Allison: It’s a critical question. In addition to the fact that computing jobs pay higher wages (tech jobs are $70K higher than the median wage in the Bay Area), securing a job in tech can be a vehicle to help Black women build wealth.
For example, in 2017, 37 tech companies went public and collectively generated $9.9B in revenue. Being an investor, a founder or an employee in a tech company provides access to potential capital through stock options, which create instant wealth after an IPO. However, fewer than 1% of women of color are tech founders, investors or employees in these companies. This means that we are missing out on huge wealth-building opportunities.
Jocelyn: I’m glad you brought up wealth. We talk about this all the time at BlackHer and people are always shocked to hear it. But according to the Asset Funders Network, single Black women have a median wealth of $200. And the numbers are just as bad for Latinas. It sounds like gaining more access to jobs in tech and frankly, starting our own tech companies could be one path to prosperity.
Allison: Exactly. And it starts with getting more girls into computer science courses, degrees, and tech careers, launching our own businesses, and investing in technology.
Jocelyn: So, what should BlackHer readers do next?
Allison: First, folks can check out our new data brief from Women of Color in Computing Research Collaborative. It provides stark data on how few girls and women of color are participating in computing.
Second, all parents should learn more about computer science offerings at their girls’ schools. And if there are no courses, they should advocate for them now. Also, SMASH, Black Girls Code, and Hidden Genius Project are great programs providing computing exposure and education to students of color!
Finally, we should all be approaching our careers as lifelong learners. The future jobs in technology haven’t been created or envisioned yet. We can get ahead of the curve by taking continuing education courses in topics and areas where tech companies need skilled workers. Many courses exist online, through bootcamps, apprenticeship programs, or local colleges. Finally, Black women shouldn’t be afraid to apply to tech jobs and to start engaging with networks of tech professionals in their city. Companies say they want more diverse talent, so let’s let them know we are here!
Jocelyn: I think a lot of Black women (including me!) are “doing tech,” but we just don’t call it that. That’s why it is intimidating.
Allison: That’s right! Think about Black Twitter. Instagram-based businesses. We are using technology in innovative and creative (and potentially lucrative!) ways all the time. People don’t realize that there are people who get paid not only to code, but also to develop social media plans, and marketing and product strategies. So many of us are digital natives, and so many more of us can be creating technology!
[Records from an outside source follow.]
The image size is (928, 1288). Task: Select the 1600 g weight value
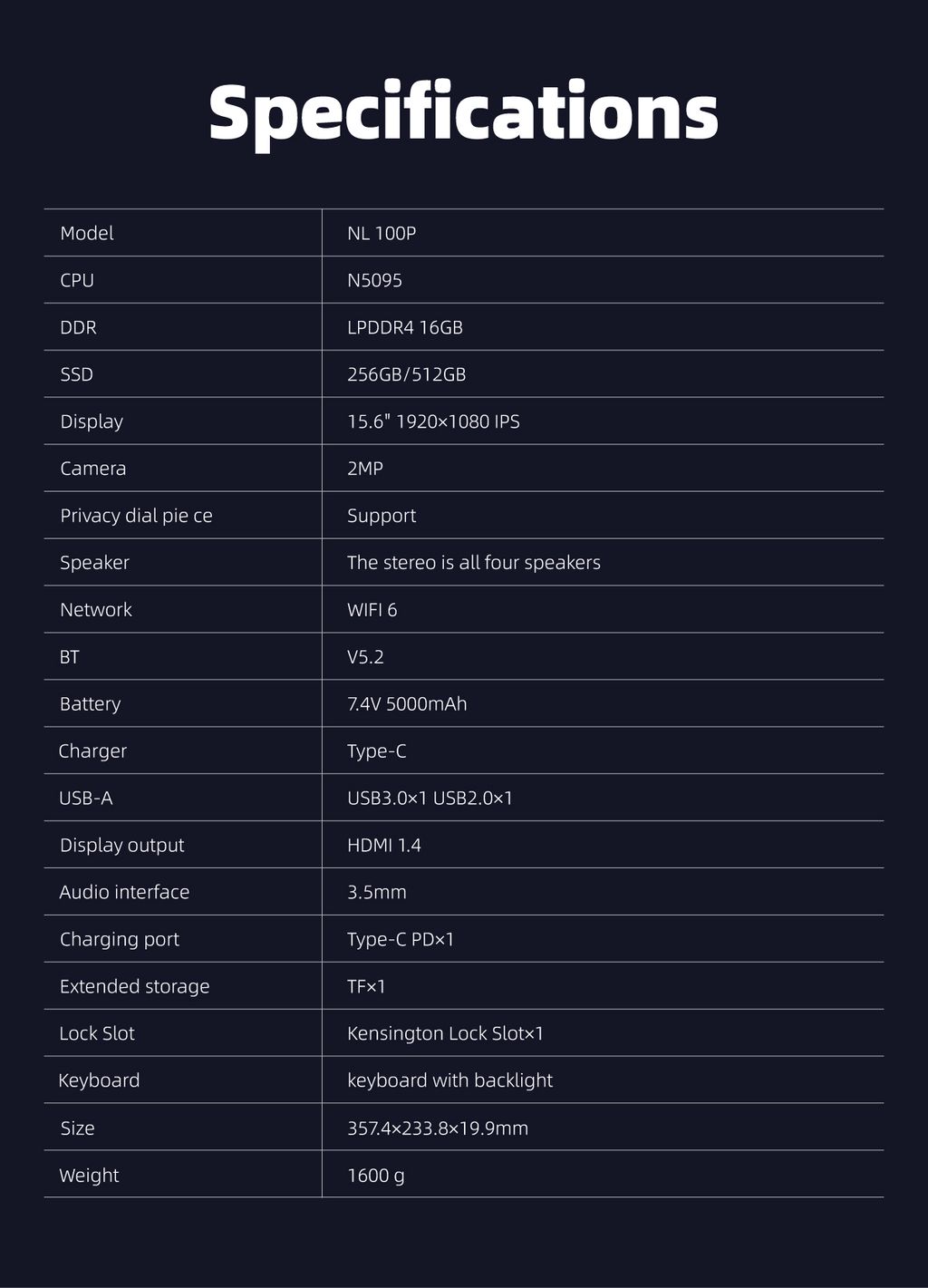point(375,1176)
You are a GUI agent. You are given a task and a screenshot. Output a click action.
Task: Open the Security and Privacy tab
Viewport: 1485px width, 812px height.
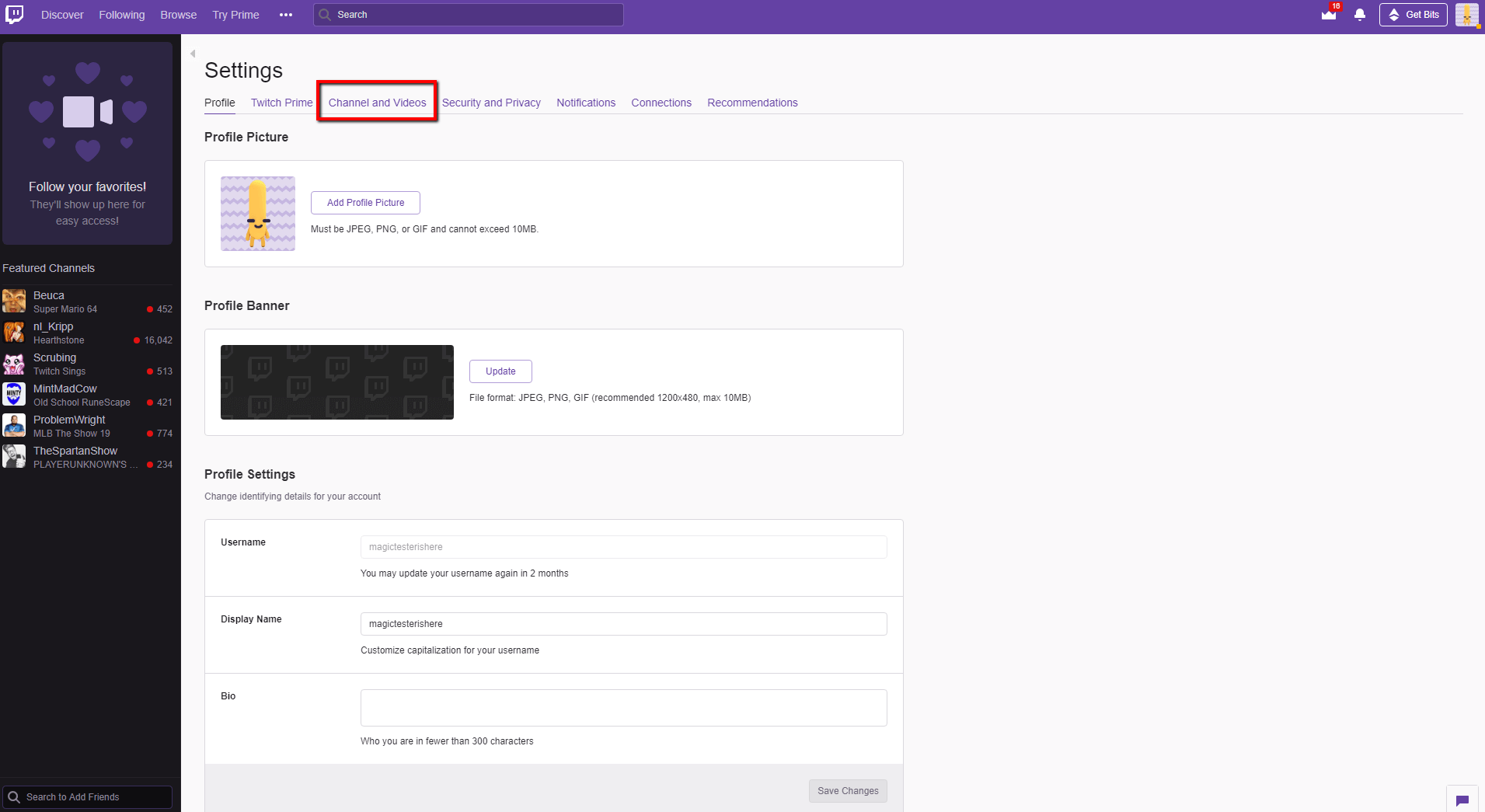(x=491, y=102)
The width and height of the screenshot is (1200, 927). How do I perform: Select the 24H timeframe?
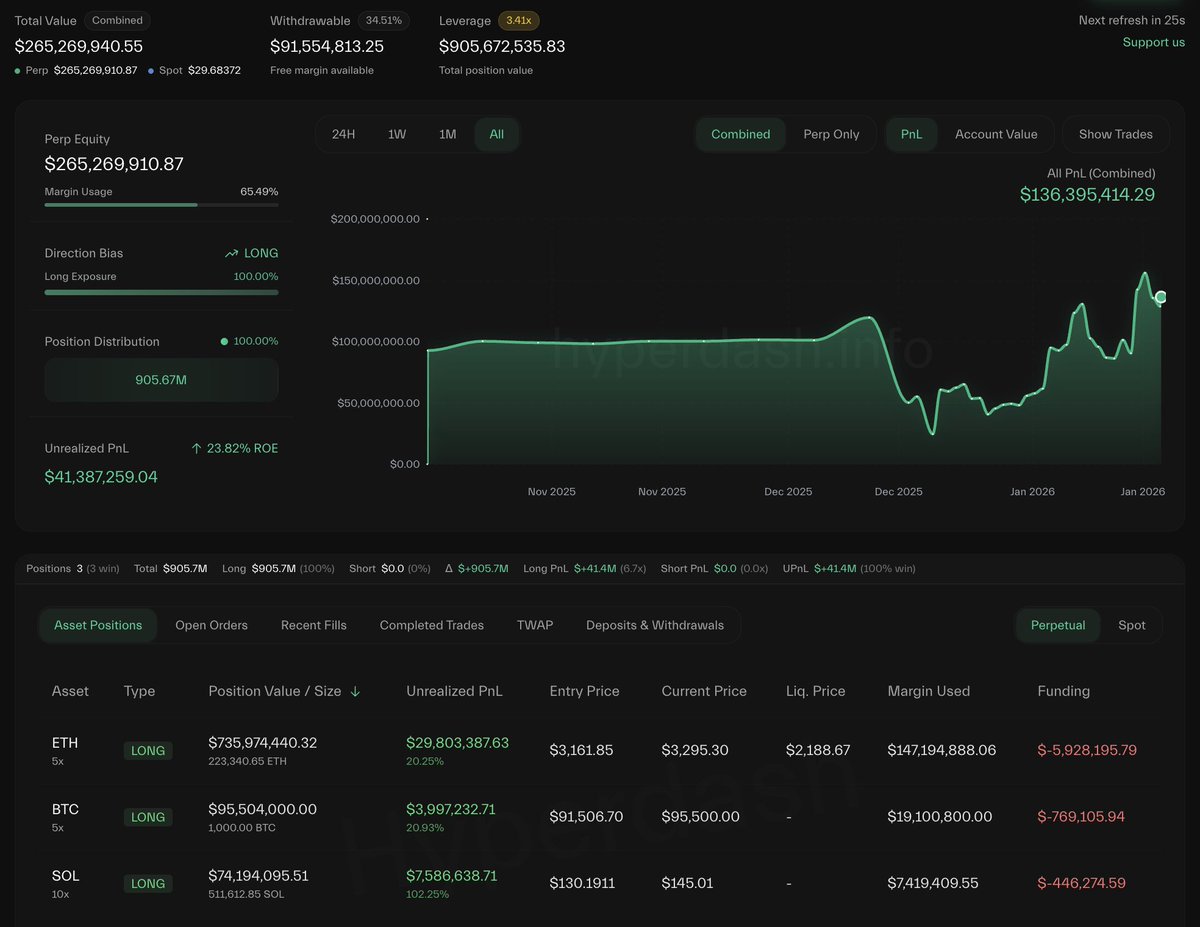(343, 133)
Jocelyn: Allison, who are your BlackHer Sheroes?
Allison: There are so many, but I’d have to say Anita Hill and Michelle Obama. They are such amazing role models. There is something so important and inspiring about seeing the leadership of these amazing, intelligent, beautiful Black women.
Jocelyn: Let me ask you the Miracle Question. You go to sleep tonight, and you wake up and it’s December 2019 and the miracle has occurred for Black women. What happened?
Allison: Black women are leading technology companies whose products are changing the world.